It is very easy to over-rate chinese technology over the last 1500 years. They made many inovations, but the culture suppressed them and they were not available as technologies.
I was working on a concept that, like book 3, used several areas of tech and averaged the level. My parralel tech levels were
Information Technology
Tools
Materials
Agriculture/Food technology
Energy
Transportation
Medecine
Weapons
Using TL A as the threshold of intersteller travel, I figure
0- (Pebbles & twigs, grunts & gestures)
1- Paleolithic (language, stone and wood tools, boats, fire, cooperative hunter gatherers)
2- Neolithic (compound tools, domesticated animals, subsistance agriculture)
Paleolithic and Neolithic ought to be at least three, but I was running out of TL
3- Bronze (copper & bronze, chariots and carts, writing)
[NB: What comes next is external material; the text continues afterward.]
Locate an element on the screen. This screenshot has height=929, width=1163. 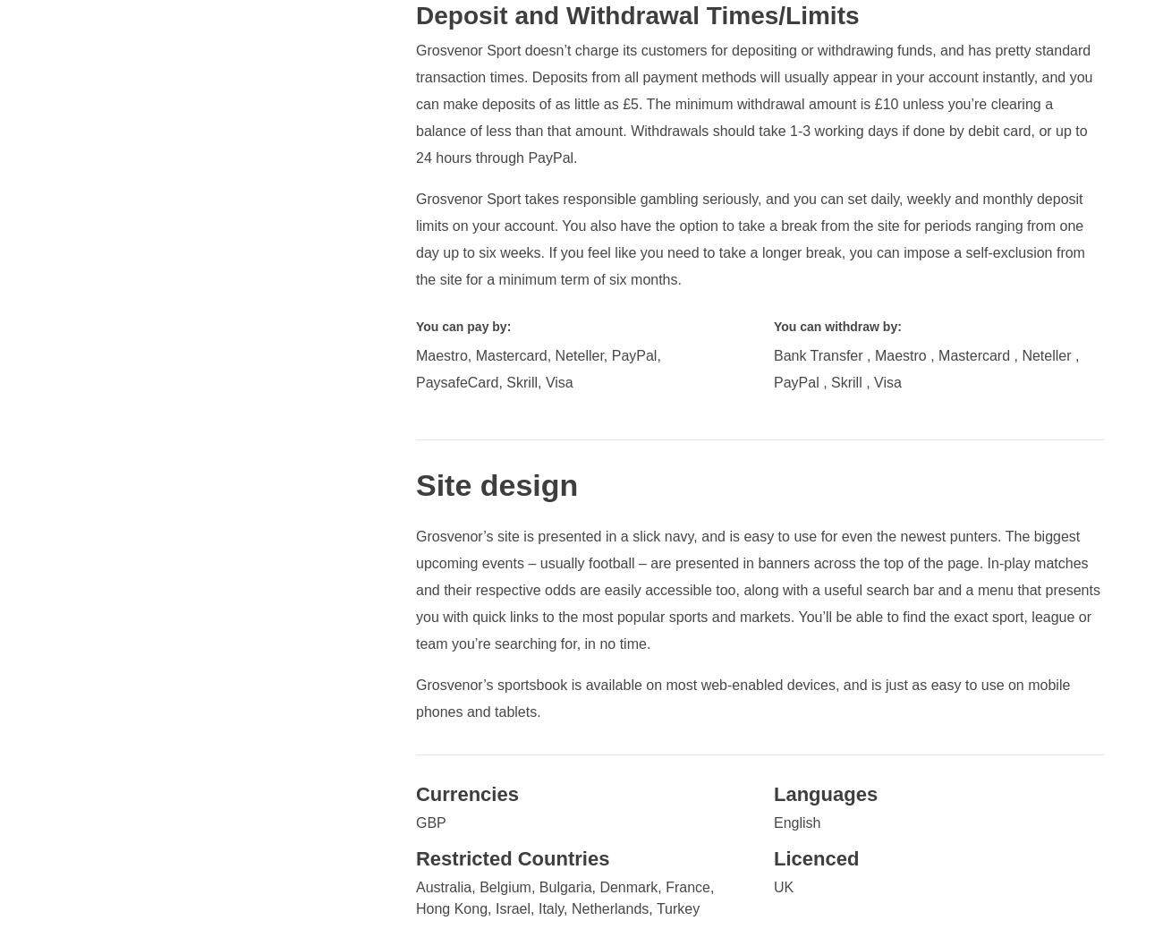
'You can pay by:' is located at coordinates (463, 326). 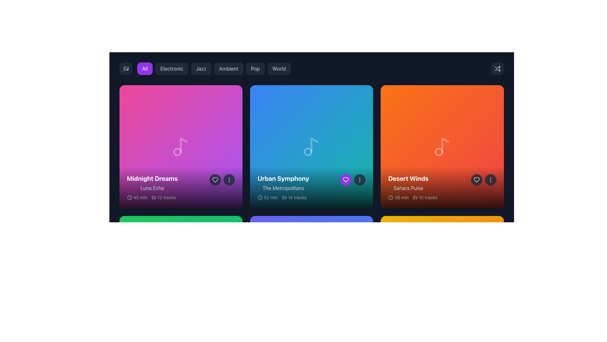 I want to click on the icon that visually depicts information about the musical list or track count, located to the left of the '10 tracks' text in the bottom right corner of the third card, so click(x=415, y=197).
4- Iron (Iron and steel, the arch, sailing ships, geometry, limited wind & water power)
5- Rennaissance and pre-industrial, (global sailing ships, printing press, Calculus, cannon)
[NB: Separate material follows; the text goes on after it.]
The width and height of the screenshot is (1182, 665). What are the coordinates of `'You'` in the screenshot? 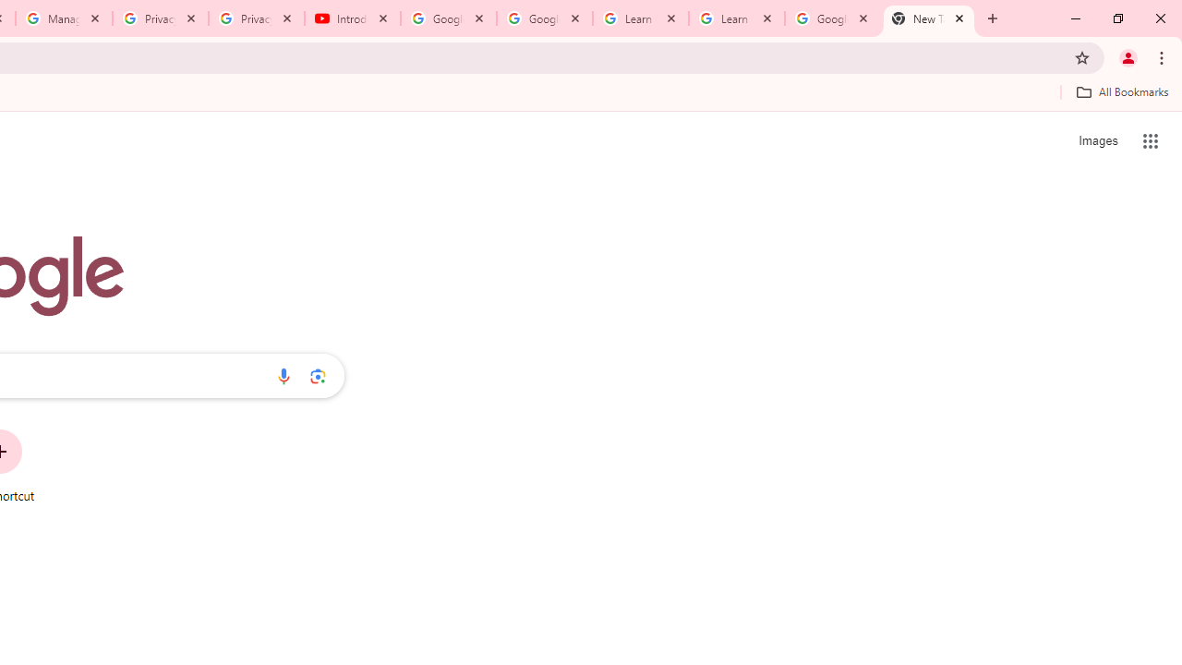 It's located at (1126, 56).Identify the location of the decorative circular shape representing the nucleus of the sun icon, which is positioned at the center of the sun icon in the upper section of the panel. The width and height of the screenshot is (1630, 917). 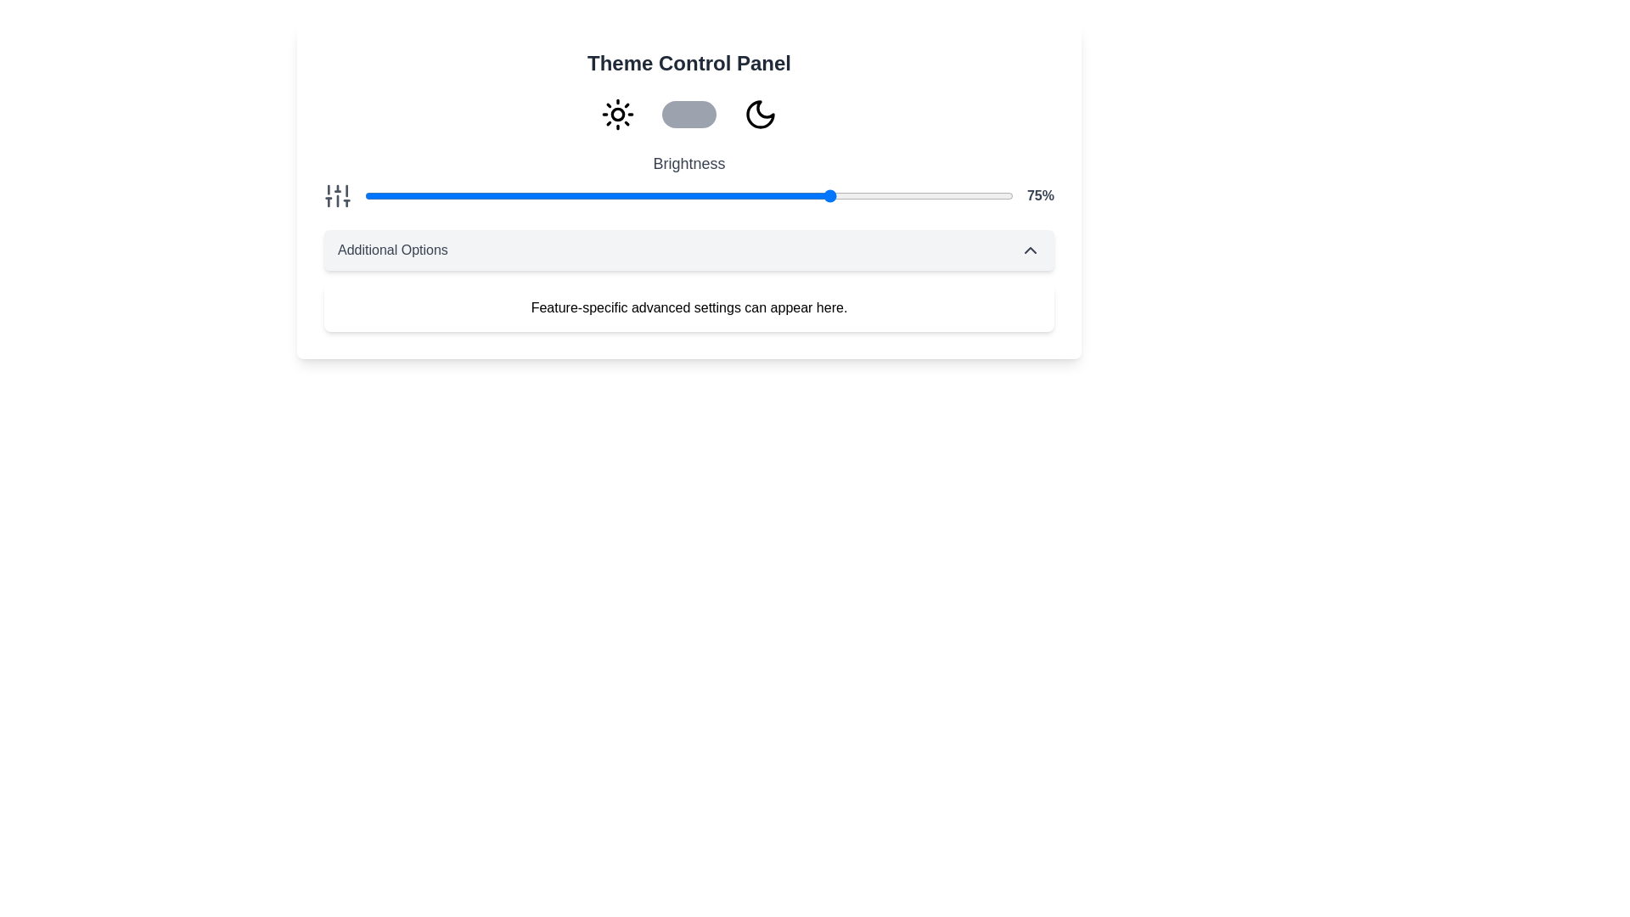
(617, 115).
6- Steam & clockwork (steamships, trains, early industrialization, telegraph/telephone)
7- oil/electric (radio & tube electronics, cars, aircraft, submersibles)
8- Atomic & "space" (Jets, nuclear fission, true submarines, solid-state electronics)
9- Information age (integrated circuits, personal comunications, fusion power)
Right now, the Western powers & pacific rim countries are crossing from 8 to 9. Tne "second world" like Russia, India, Brazil and Argentina are 8. China is 7 The "Third World" is divided between 4-6. I think for a planetary rating you should look at the technologhy available to the most sophisticated 20% of the population, so Terra in 2000 is an "8" by my system.